In the twentieth century, we began to use machines to assist in the recording and transmitting of thoughts – telegraph, telephone, typewriter, and then the computer. With the typewriter, we started replacing handwriting skills with keyboarding skills.

Now schools have replaced cursive writing with keyboard/computer training to the lament of many. The cursive alphabet, white letters and white lines on black cardboard that stretched high up across the front of the classroom is no more. To those who protest, I would ask simply: “During the past year, how many hours have you spent writing notes and letters versus keyboarding on your computer or thumbing on your smartphone?”
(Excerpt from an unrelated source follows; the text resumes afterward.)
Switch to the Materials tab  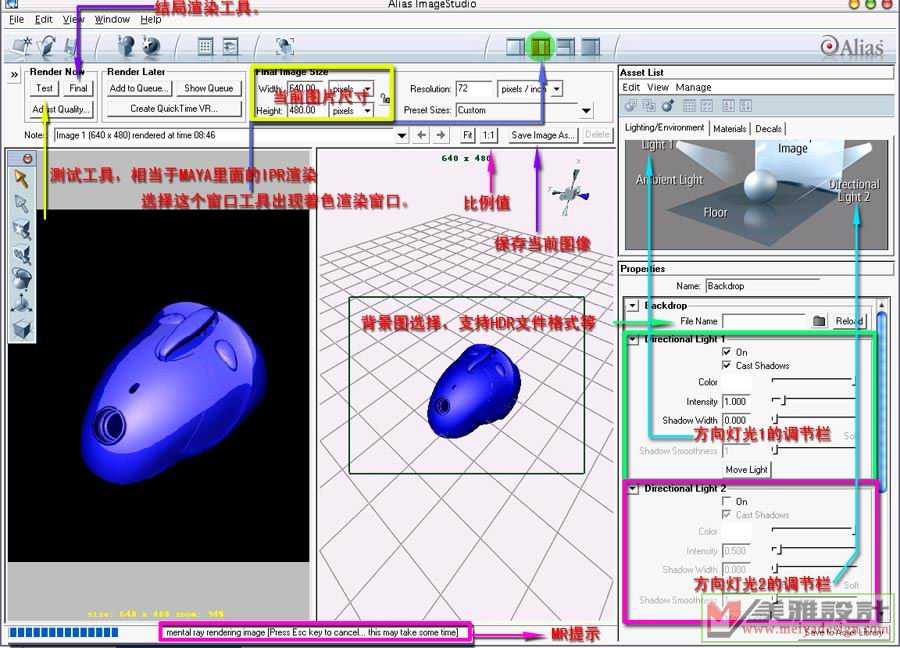point(729,128)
The job of the schools is to prepare a labor force. Thus, they need to teach the skills our children will need in the future, not the skills you used in the past. The frame around all of this is available time . Two thousand years ago there were twenty-four hours in a day and 365 days in a year. Today there are still only twenty-four hours in a day and 365 days in a year. To teach something new, something old must go. We move forward, not backward.

At the same time, the body of human knowledge has increased beyond the capacity of our brain to contain it all. So, the skill of finding information has replaced the skill of knowing information. The ability to use the computer is key here as well. The stodgy old building full of books is replaced by this small device on my desk connected to the world’s information and knowledge by invisible electromagnetic waves. I protest the decay and disappearance of the library. It is a place I have a sincere affinity for. So why don’t I use it more? Guilty.
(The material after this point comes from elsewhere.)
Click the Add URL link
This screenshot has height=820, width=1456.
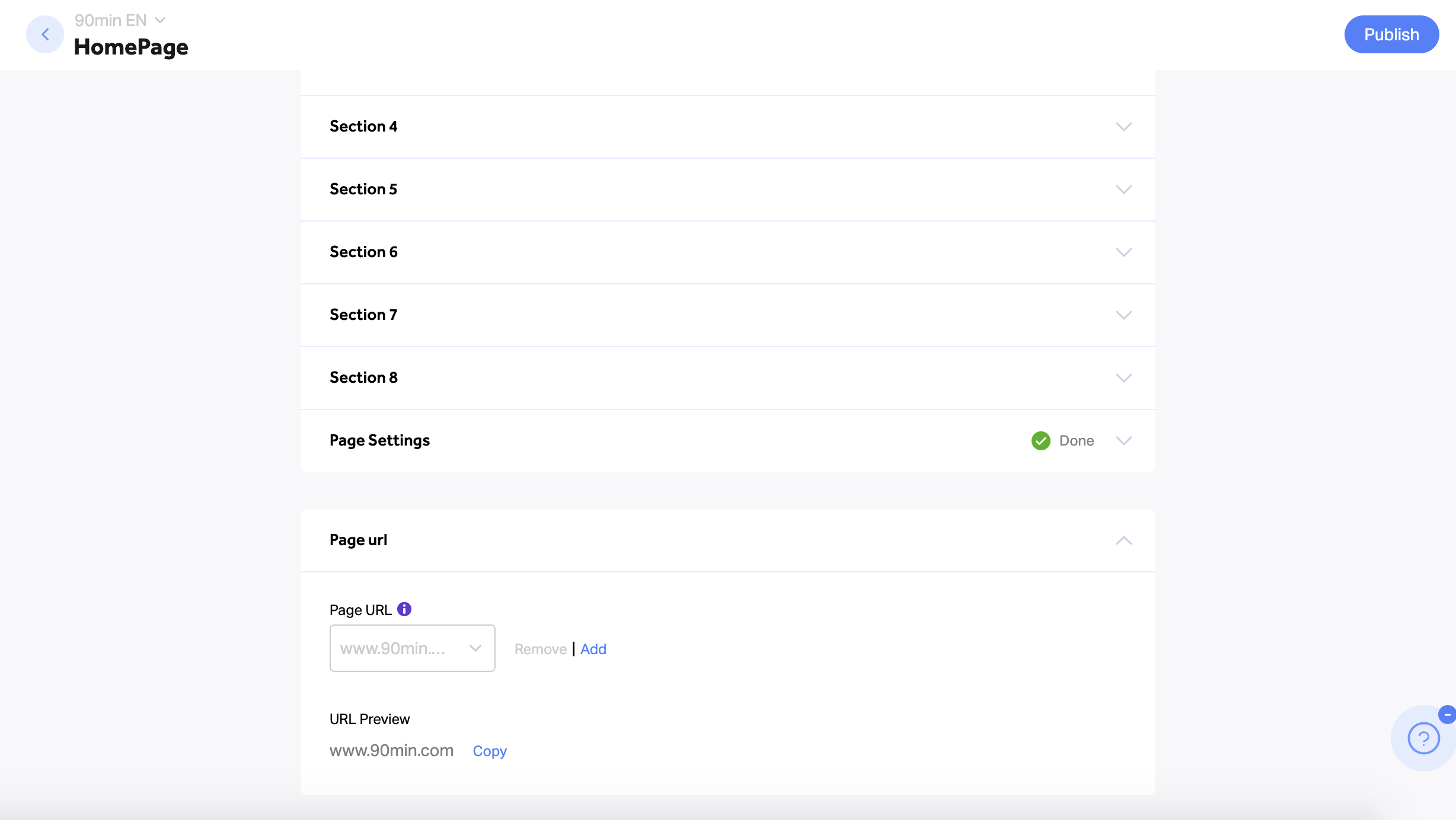(x=593, y=649)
I too dismay at losing my cursive writing skills. While not beautiful, my handwriting in bygone days was not shameful. Not so now. Whether due to age or lack of practice, or probably both, my penmanship is a sorry sight. I think about exercising my handwriting more, recalling a goal I once had to write a story in longhand, in ink, on plain unlined paper, with no strike-outs – a good story, written perfectly the first time. That won’t happen.

Capturing ideas into words is a rational act. Doing it well creates a thing of beauty, doing it in cursive creates a work of art. I can’t imagine seeing our Declaration of Independence in block type. I suspect that what Thomas Jefferson gave to the copy house was a messy draft, full of ink blots, misspellings, and scratch-outs. From that, copywriters created the work of art – at least fourteen originals, more I suspect. One for the King of England and one for each of the thirteen colonies. Each signer had to sign his name at least fourteen times. I wonder how closely alike those originals were and whether there were any spelling or word differences among them. Finally, which one if any became the one preserved for posterity, that we now recognize as ‘the original.’

Cursive writing says a lot about the writer. Handwriting analysis has become a well-developed science. When you write in cursive, you tell more about yourself than just the thoughts you are expressing.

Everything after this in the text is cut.